Action item -> Transcribe the lines below verbatim, skipping the images.

Top of Records provided

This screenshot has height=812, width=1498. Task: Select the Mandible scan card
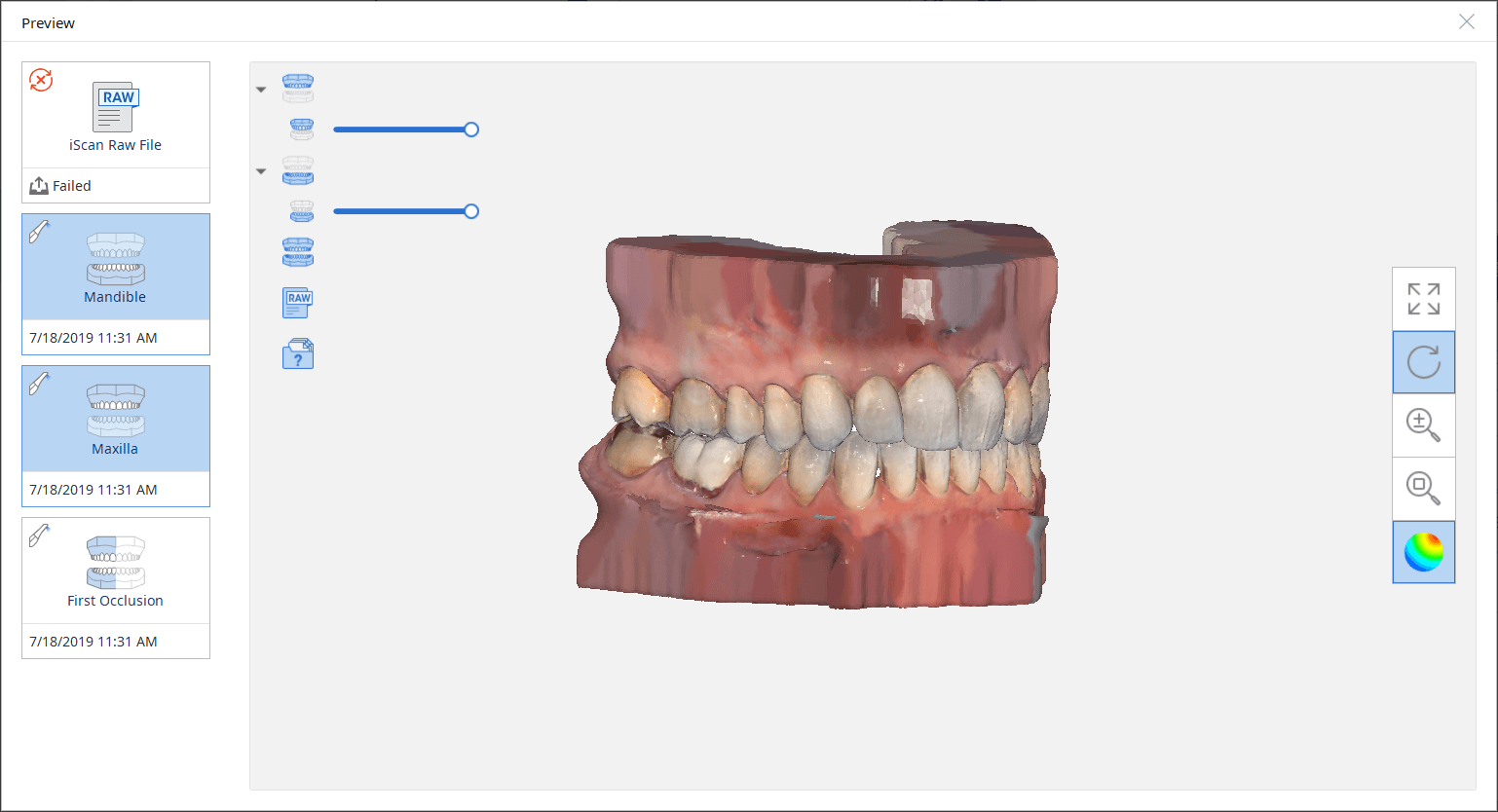click(116, 284)
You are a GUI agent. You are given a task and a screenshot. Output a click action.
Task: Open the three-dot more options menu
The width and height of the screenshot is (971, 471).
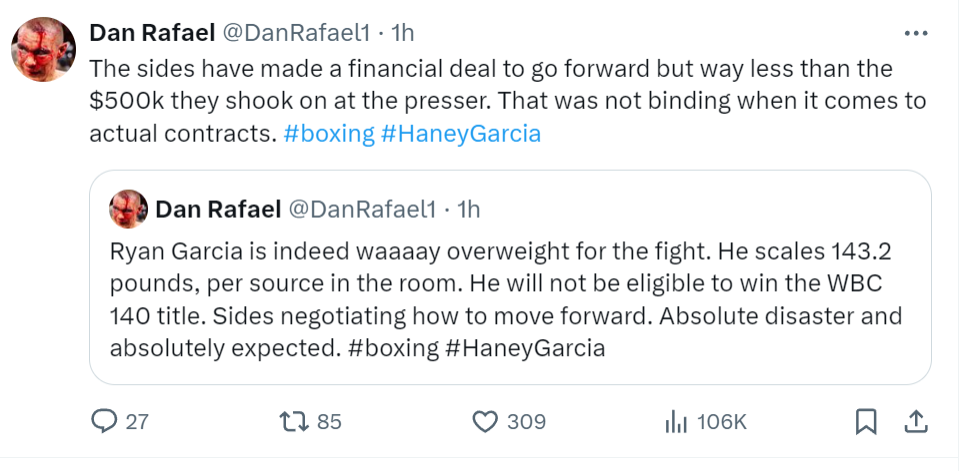click(x=915, y=33)
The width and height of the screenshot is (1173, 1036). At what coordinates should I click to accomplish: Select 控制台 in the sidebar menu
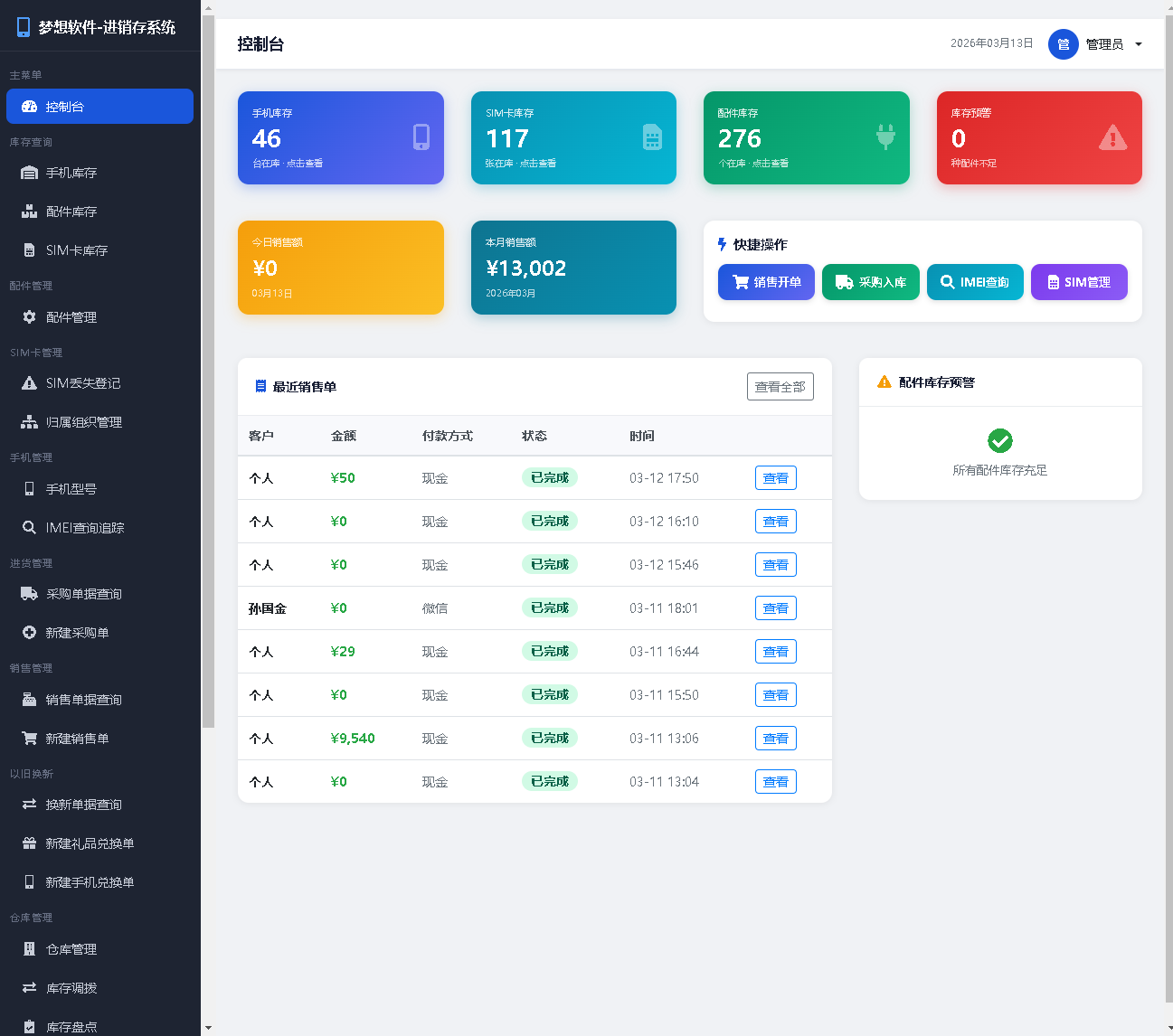click(x=99, y=107)
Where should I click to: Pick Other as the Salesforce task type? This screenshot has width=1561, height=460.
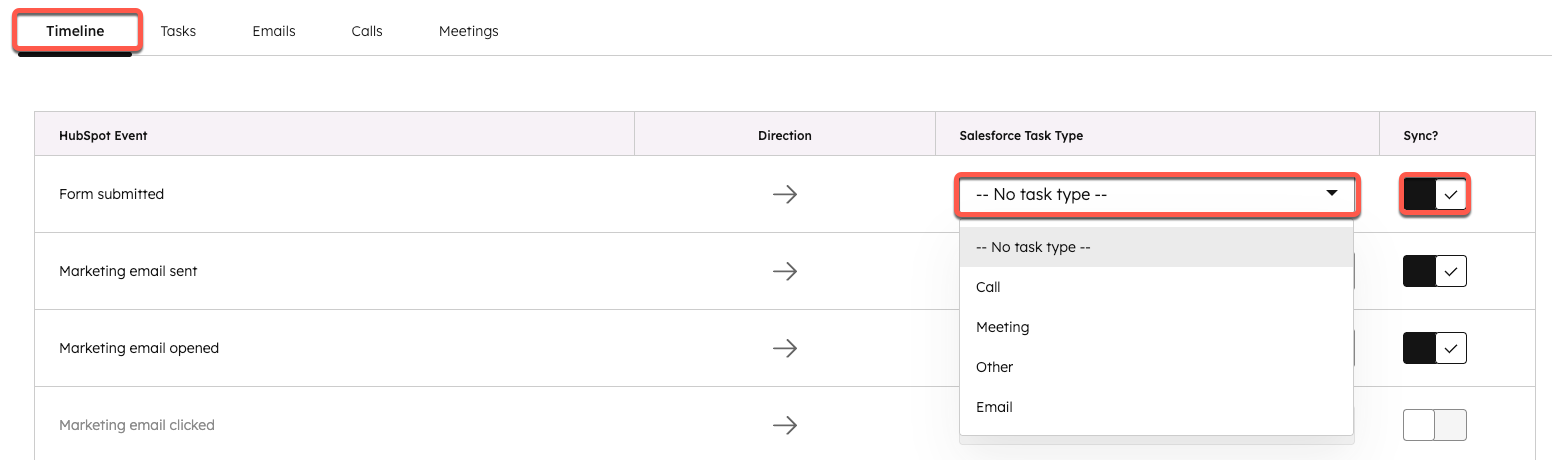994,367
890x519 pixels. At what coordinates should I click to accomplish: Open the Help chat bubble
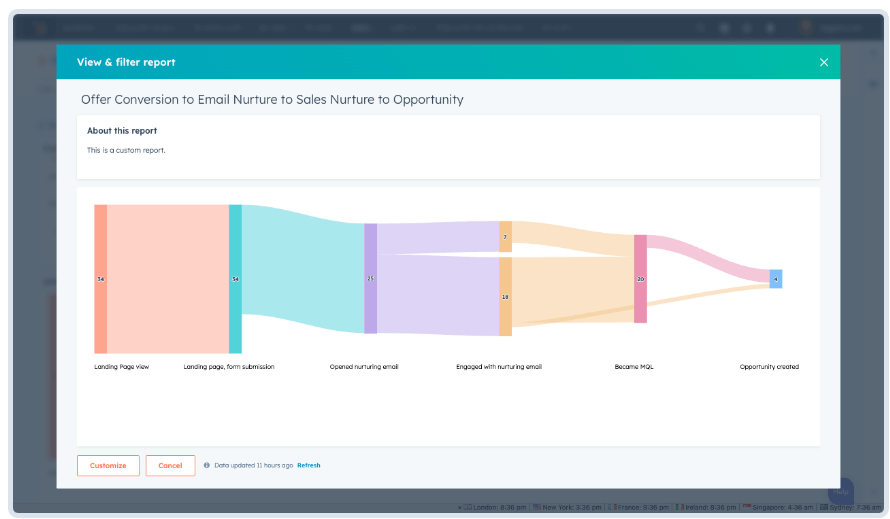[x=841, y=491]
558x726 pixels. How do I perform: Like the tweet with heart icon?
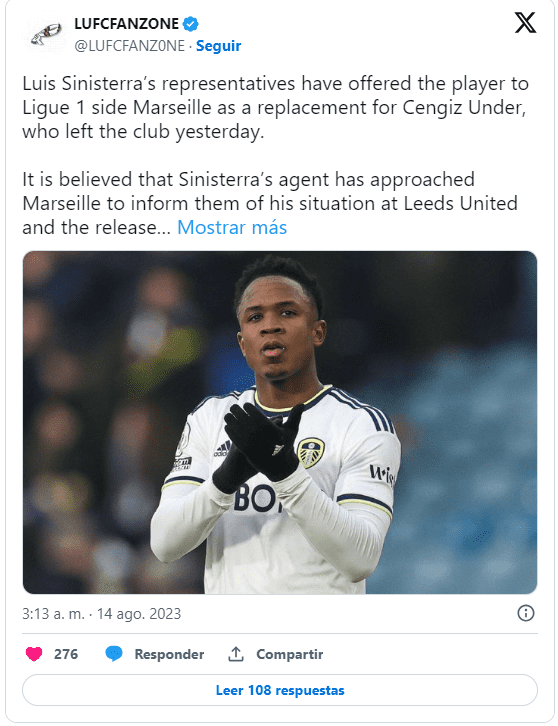(x=34, y=654)
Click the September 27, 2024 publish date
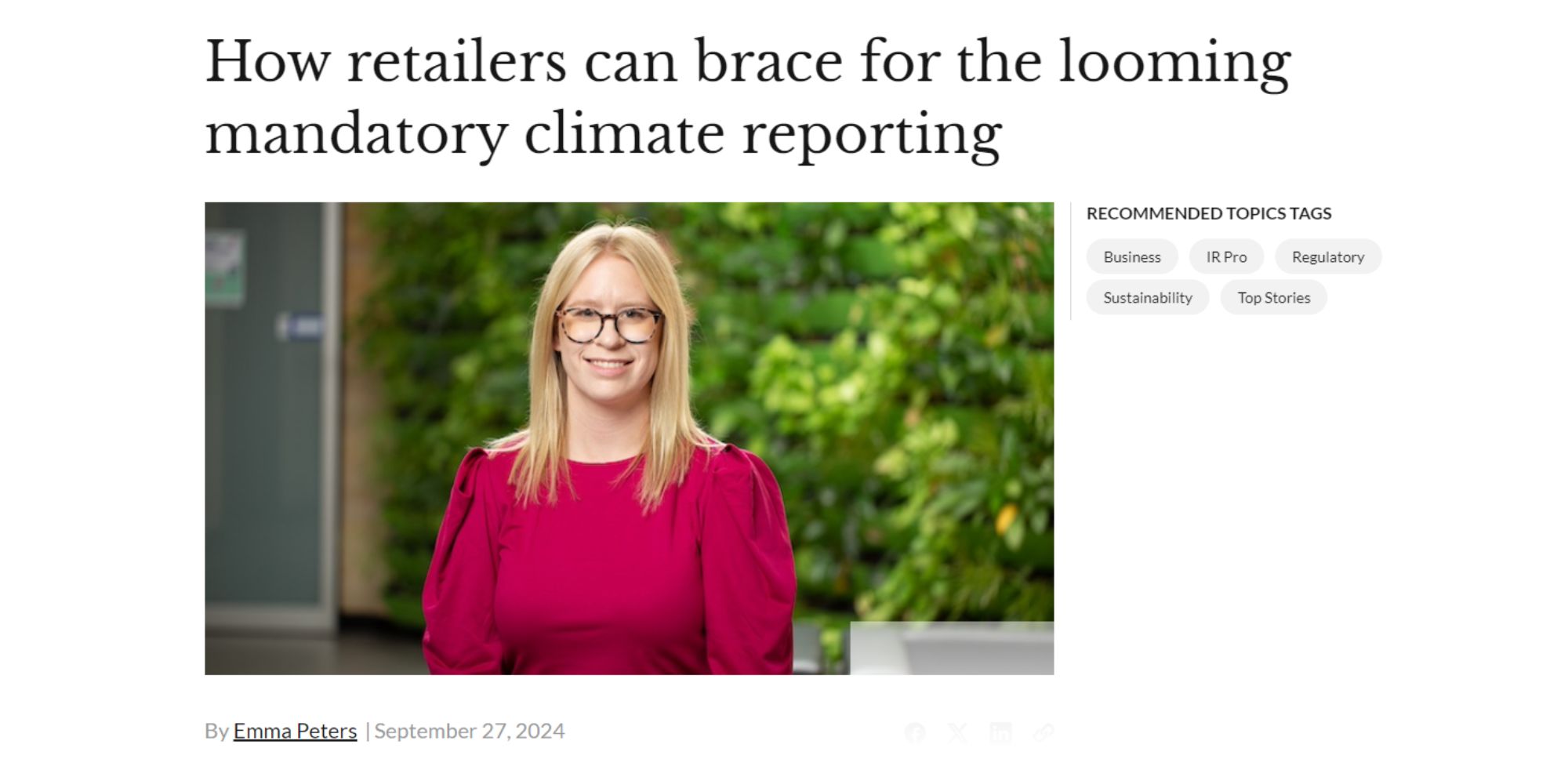The height and width of the screenshot is (777, 1568). tap(469, 732)
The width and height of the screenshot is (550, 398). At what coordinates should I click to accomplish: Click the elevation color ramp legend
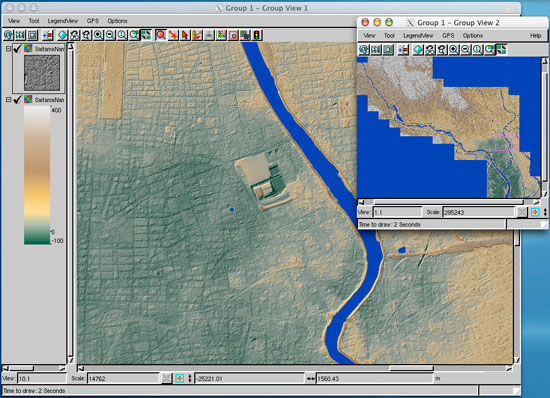pyautogui.click(x=37, y=175)
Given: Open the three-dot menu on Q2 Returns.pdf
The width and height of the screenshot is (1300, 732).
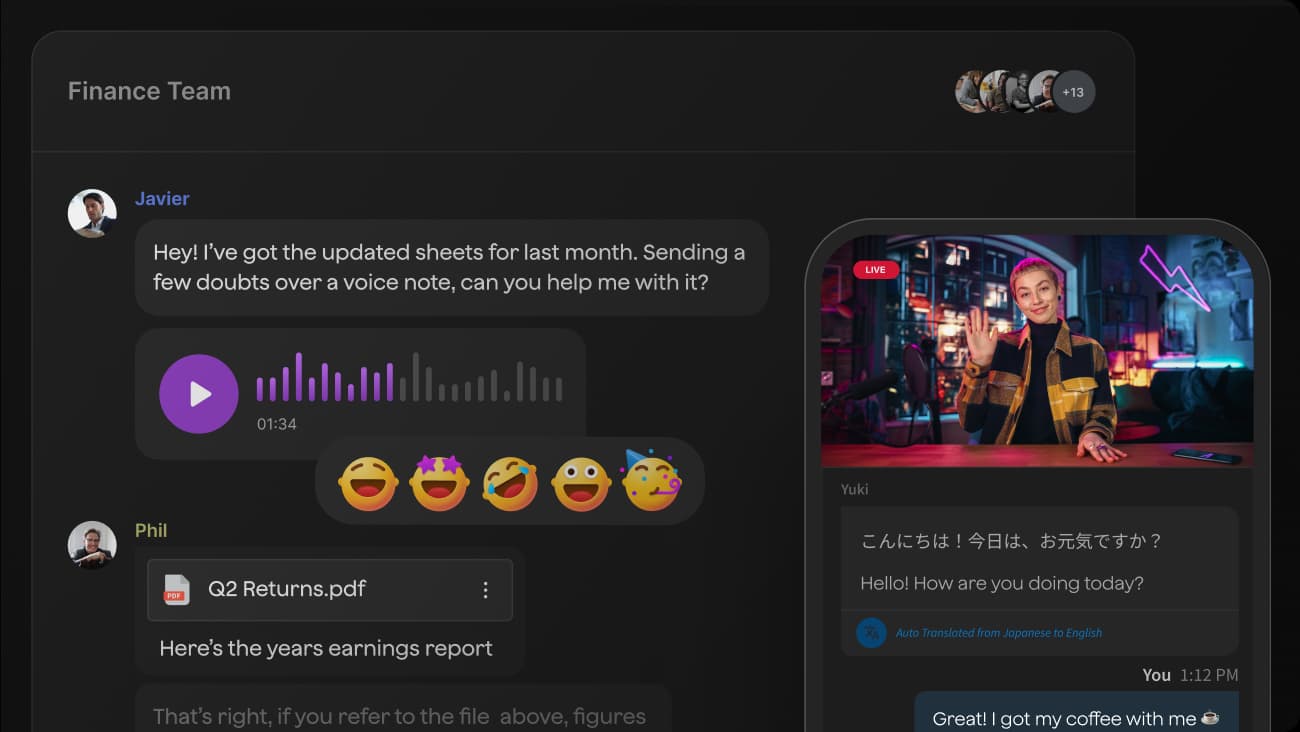Looking at the screenshot, I should tap(486, 590).
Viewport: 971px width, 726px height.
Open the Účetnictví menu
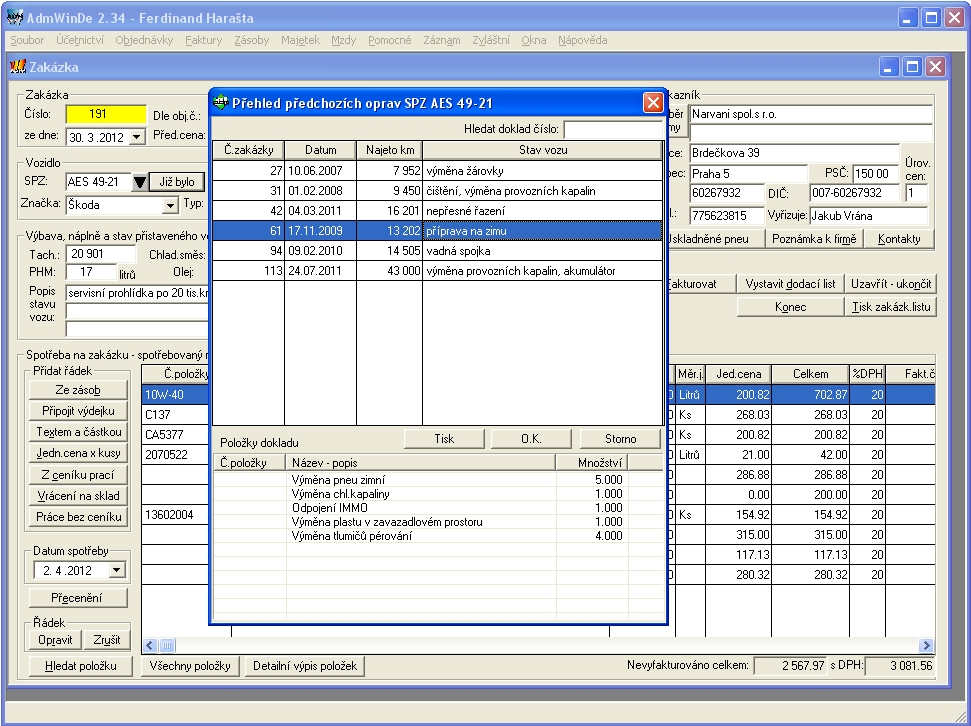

Bottom of Records provided

Answer to the exercise ->
This screenshot has height=812, width=1498. Task: Select the Mandible scan card
click(116, 284)
You are a GUI agent. You are given a task and a screenshot. Output a click action.
Task: Open the three-dot more options menu
The width and height of the screenshot is (971, 471).
click(x=915, y=33)
The width and height of the screenshot is (1173, 1036). At what coordinates should I click to accomplish: Select 控制台 in the sidebar menu
click(x=99, y=107)
Where should I click to: Pick Other as the Salesforce task type? This screenshot has width=1561, height=460.
994,367
890x519 pixels. At what coordinates should I click to accomplish: Open the Help chat bubble
[x=841, y=491]
558x726 pixels. How do I perform: Like the tweet with heart icon?
(x=34, y=654)
Click the September 27, 2024 publish date
The height and width of the screenshot is (777, 1568). tap(469, 732)
The width and height of the screenshot is (550, 398). At what coordinates should I click to accomplish: Click the elevation color ramp legend
pyautogui.click(x=37, y=175)
Given: Open the three-dot menu on Q2 Returns.pdf
The width and height of the screenshot is (1300, 732).
Looking at the screenshot, I should tap(486, 590).
Viewport: 971px width, 726px height.
Open the Účetnictví menu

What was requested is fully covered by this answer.